Copied from Poul Anderson Appreciation:
Poul Anderson, "The Little Monster" IN Anderson, Past Times (New York, 1984).
The title of this story is ironic. A time traveling Boy Scout thinks of Pithecanthropus
as "'...those little monsters...'" (p. 161) and they think of him as
"...little monster..." (p. 152). And both opinions have to be
reconsidered.
The previous post introduced the twelve
year old (American) Jerry Parker and the (Spanish) physicist and
engineer, Antonio Viana. Now it can be revealed that Jerry is Antonio's
nephew, visiting his uncle's time projection lab while on holiday. But
how is Jerry accidentally projected into the Pliocene Period, about one
and a half million years ago?
The technicians working
on the projector had closed the main circuits but disconnected the
fail-safe devices and had not told Antonio this. Meanwhile, Antonio let
Jerry enter the projector and Jerry, neglecting to ask permission before
touching anything, closed the door...
Jerry must
endure thirty hours in the Pliocene. However, although "...horrified..."
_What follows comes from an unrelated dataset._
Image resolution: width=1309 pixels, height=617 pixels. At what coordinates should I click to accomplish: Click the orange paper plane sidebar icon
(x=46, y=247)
(p. 146) to see the door close, Antonio and the technicians are not
obliged to wait thirty hours for Jerry's return because every return is
to almost the moment of departure. Looking in through the window of the
cylindrical steel projector, immediately after the door has closed, they
might have seen a dead body or even bare bones but they in fact see
Jerry still alive. Meanwhile, we have read about his thirty hours.
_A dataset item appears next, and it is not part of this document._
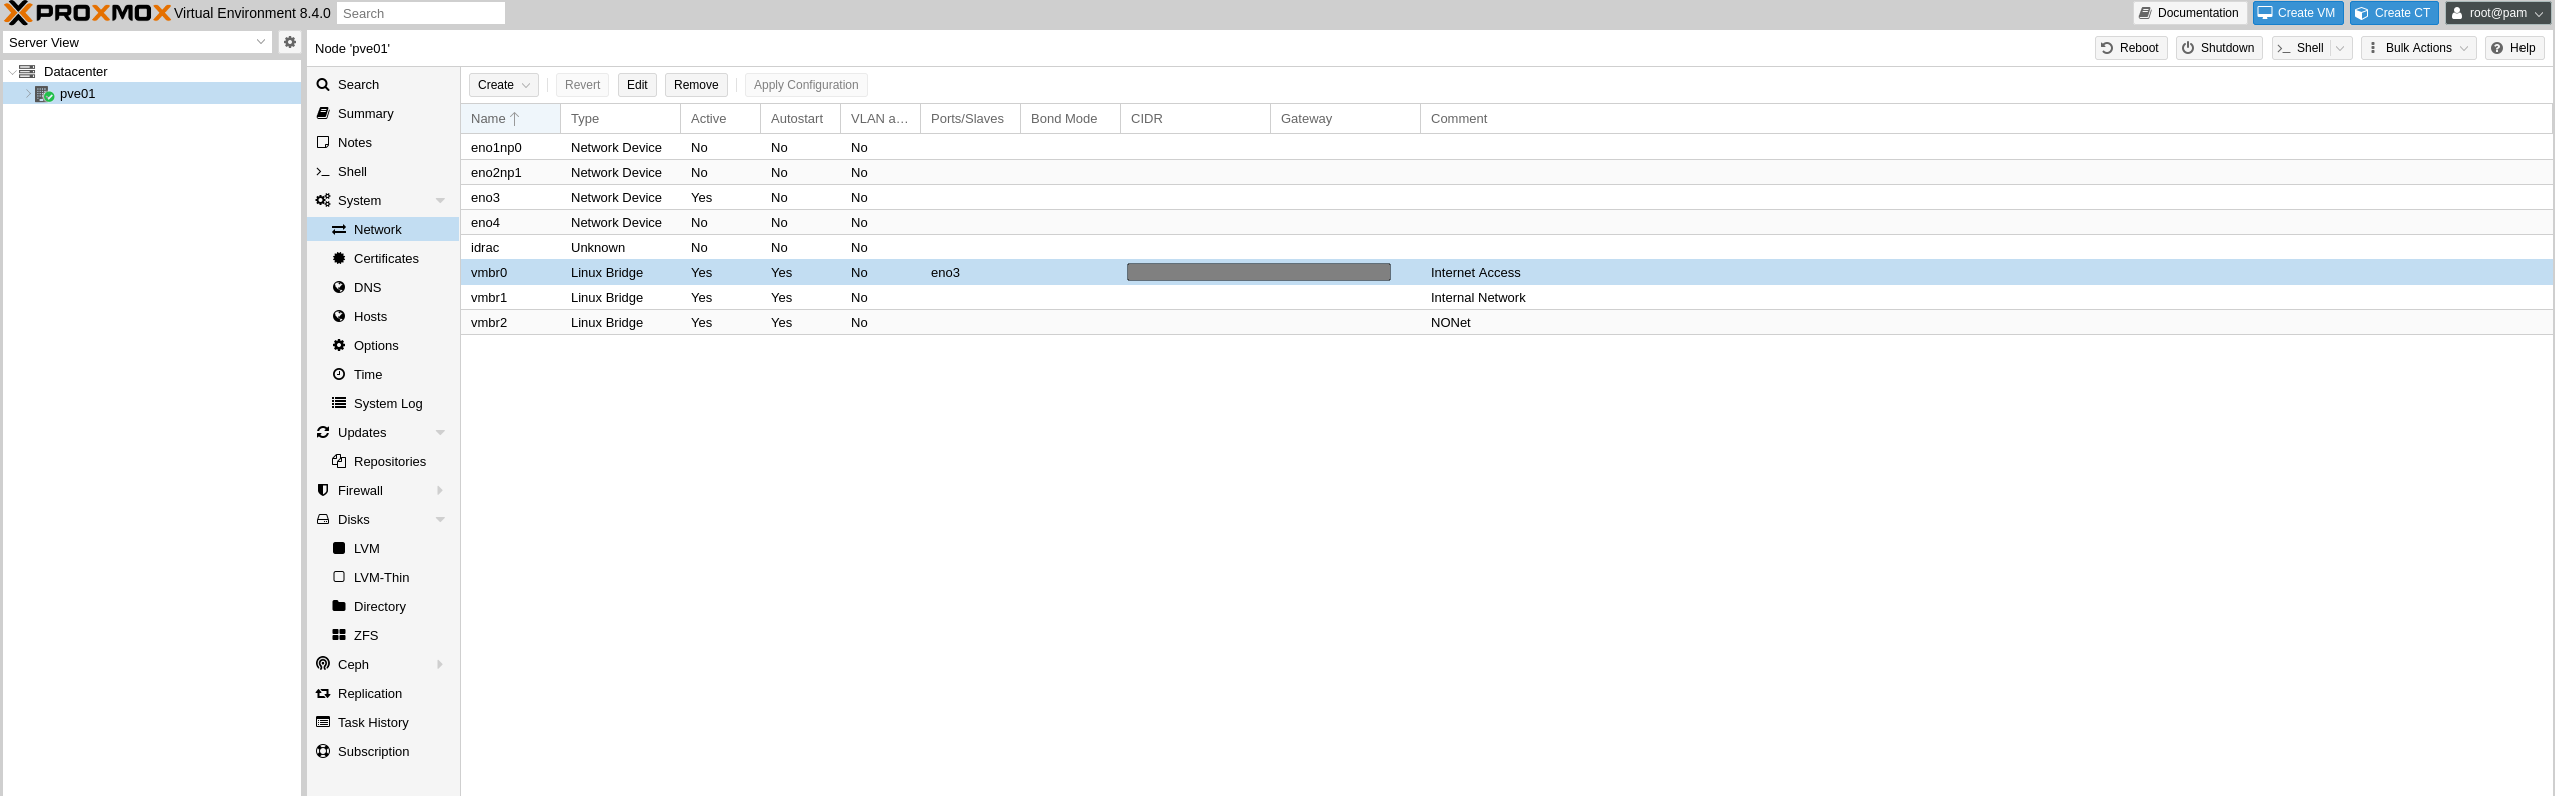Focus the top Search input field
Viewport: 2555px width, 796px height.
click(x=420, y=13)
He is in "...1,500,000 B.C., give or take enough millennia that there was no possibility of sending him help." (p. 149)
Uncle
Antonio had explained that arrival dates are so uncertain that "'...no
two expeditions have landed even within thousands of years of each
other.'" (p. 145)
So Jerry is right to think that no
help can be sent but seems to forget that there would in any case be no
time even to think of sending help. His body, alive or dead, will return
immediately after its departure.
That figure of
thousands of years between arrivals in the past is an estimate. The
expeditions take astronomical instruments but the night sky changes
considerably over time. The hero of Anderson's time travel novel, There Will Be Time,
carries a small but elaborate instrument that scans star positions,
even through an overcast, then tells him his exact date and time of
arrival, thus sparing him wasted life-span casting about for his
intended destination. But Jack Havig has complete freedom of movement in
time, unlike Antonio's anthropologists.